En l'espèce, la convocation à l'assemblée générale du 2 avril 2019 comportait en annexe un descriptif précis des travaux envisagés par la SCI SADFLEUR, consistant dans la fermeture du balcon de son appartement donnant sur le [Adresse 4] au moyen d'un châssis en aluminium et de baies vitrées coulissantes ayant une fonction d'isolation à la fois phonique et thermique. Il ne s'agit pas cependant d'une 'véranda' au sens architectural du terme.
Si le règlement de copropriété interdit de manière générale qu'il soit porté atteinte à l'harmonie de l'immeuble, il ne prohibe pas expressément de tels ouvrages.
Il résulte d'autre part de deux procès-verbaux de constat successivement dressés le 19 juillet 2018 par Maître [G] [K], et le 14 avril 2020 par Maître [B] [M], tous deux huissiers de justice, que de nombreux aménagements similaires ont été précédemment réalisés par d'autres copropriétaires, sans qu'il soit précisé aux débats s'ils ont été ou non autorisés en bonne et due forme. Dans les deux cas de figure cependant, il s'agit d'ouvrages dont l'existence n'est pas remise en cause par le syndicat.
Enfin, ce dernier ne démontre pas qu'il existerait un 'consensus' au sein de la collectivité des copropriétaires pour prohiber de telles réalisations sur le seul pignon sud-ouest, et en tout état de cause aucune circonstance particulière ne justifie de réserver un traitement spécial à cette partie de l'immeuble. Les photographies produites aux débats montrent au contraire que la façade concernée ne présente aucune particularité architecturale qui nécessiterait une protection renforcée.
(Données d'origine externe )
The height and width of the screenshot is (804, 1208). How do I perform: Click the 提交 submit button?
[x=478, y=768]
Il convient en conséquence de considérer qu'en refusant d'autoriser la SCI SADFLEUR à réaliser des travaux conformes à la destination de l'immeuble, alors que l'immeuble comporte de nombreux aménagements similaires autorisés ou tolérés par le syndicat, l'assemblée générale a pris une décision discriminatoire rompant l'égalité de traitement entre copropriétaires et inspirée par un autre but que l'intérêt collectif, ce qui caractérise un abus de majorité.
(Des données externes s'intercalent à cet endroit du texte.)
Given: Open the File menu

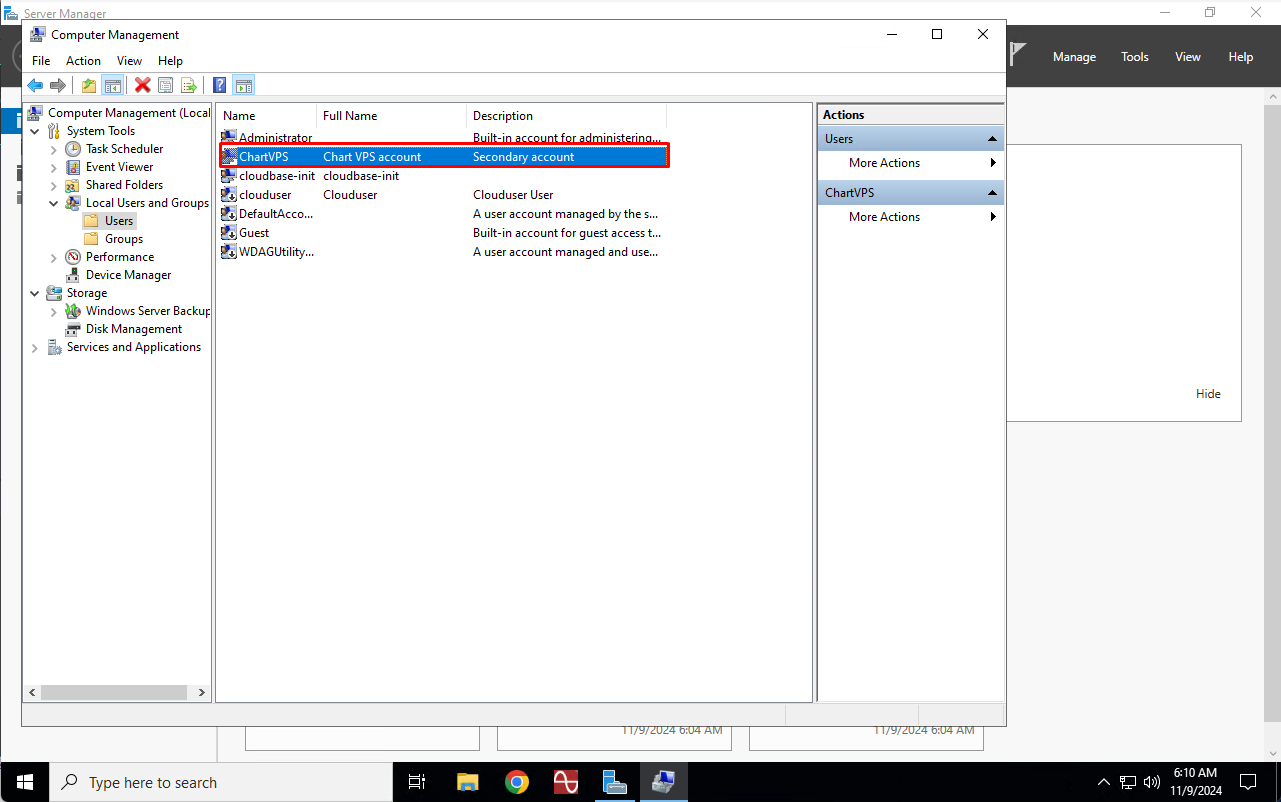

Le jugement entrepris sera donc infirmé, et la cour prononcera la nullité de la résolution litigieuse.
PAR CES MOTIFS
La cour, statuant par arrêt contradictoire,
Infirme le jugement déféré, et statuant à nouveau :
Annule la résolution n° 22 votée le 2 avril 2019 par l'assemblée générale des copropriétaires de l'ensemble immobilier [6],
Condamne le syndicat des copropriétaires aux entiers dépens de première instance et d'appel,
Le condamne en outre à verser à la SCI SADFLEUR une somme de 3.000 euros au titre de l'article 700 du code de procédure civile.